* **Tasks to perform**
a – List each work that the passage on American psychological literature, given below, names as representative of successive forward movements in systematizing research, together with the year given for it.
b – Carry on the passage on American psychological literature, starting after its final sentence.

The literary activity of our psychologists has extended far beyond the bare limit of a supporting contribution to these home periodicals. Systematic treatises, monographic essays, and text books for the use of classes and private students have followed in an almost steady stream from the pens of our psychological scholars and experts. McCosh's "Psychology: The Cognitive Powers," Bowne's "Introduction to Psychological Theory," and Dewey's "Psychology," appearing in 1886 and 1887, were among the first works which effected something of a transition from the old slate to the new scientific aspirations, by introducing a recognition of objectively valid facts into the older systematic analyses of the mind. James's "Principles of Psychology" (2 vols., 1890), so long delayed in completion, possessed the double merit of working towards and looking forward to the constructive future of the science, and of placing the charm and persuasion of an attractive exposition of the science in the lead of the world. Tracy's "The Psychology of Childhood" (1893), Ladd's "Psychology, Descriptive and Explanatory" (1894), Baldwin's "Mental Development in the Child and the Race'' (1895), Scripture's "The New Psychology" (1897), Harris's "Psychological Foundations of Education" (1898), Titchener's "Experimental Psychology: A Manual of Laboratory Practice" (2 vols. 1901), and Baldwin's "Dictionary of Philosophy and Psychology" (1901-1902), may be named as representative of successive forward movements in systematizing the gradual increments which experimental, comparative, and historical research has yielded in these recent years. Other works, less systematic, but too numerous to be mentioned, were produced especially in the 90's.

During the first seven years of the last decade in our quarter-century not less than eight excellent text-books for the science [p. 680] were prepared by our leading experts. Several " primers," even, by our authorities found their way into the hands of the boys and girls in our secondary schools. And women's clubs and Chautauquan circles have no less been exploited by the ingenuity of American authorship in psychology. No literary opportunity, it would seem, has been allowed to pass unimproved for making all men know something of themselves.

* **Data extracts**
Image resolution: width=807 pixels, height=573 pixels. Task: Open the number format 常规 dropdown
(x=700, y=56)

* * *

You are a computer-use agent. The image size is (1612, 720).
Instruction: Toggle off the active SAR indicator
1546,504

---

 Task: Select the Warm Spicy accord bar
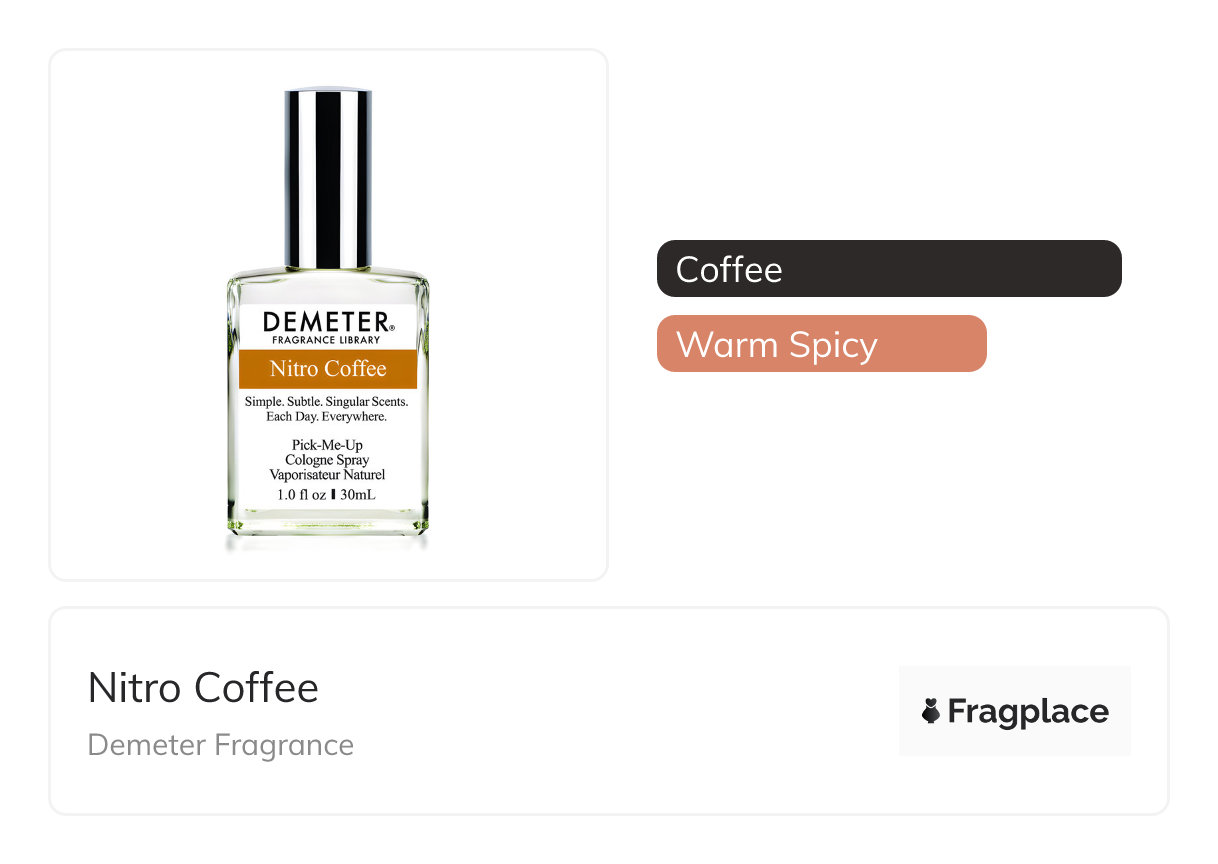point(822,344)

* **Answers to the problems**
a –
1. Tracy's "The Psychology of Childhood" (1893)
2. Ladd's "Psychology, Descriptive and Explanatory" (1894)
3. Baldwin's "Mental Development in the Child and the Race" (1895)
4. Scripture's "The New Psychology" (1897)
5. Harris's "Psychological Foundations of Education" (1898)
6. Titchener's "Experimental Psychology: A Manual of Laboratory Practice" (2 vols., 1901)
7. Baldwin's "Dictionary of Philosophy and Psychology" (1901-1902)

b –
The American reader and student has also had a splendid foreign literature placed at his disposal during the same period largely through the industry of American translators. Eight works by Ribot, two by Preyer, two by Wundt, two by Groos, one each by Külpe and Ziehen, have become an integral part of our literary assets in abnormal, genetic, physiological, and systematic psychology. Our obligations to the psychologists of England during these years are too extensive to be specified in the space at our command. The early debt to French and German psychologists which America incurred In the early part of the last century, and which was so greatly increased in the 70's and 80's began to be repaid in the 90's. Since 1896, no less than seven important American works have been translated into either French or German; and foreign publishers continue to seek for further privileges from our authors. From this participation in an international exchange, may we not look forward with confidence to a time when psychology shall move forward with an unprecedented progress, and to a time when a complete science of man shall be at the command of all men?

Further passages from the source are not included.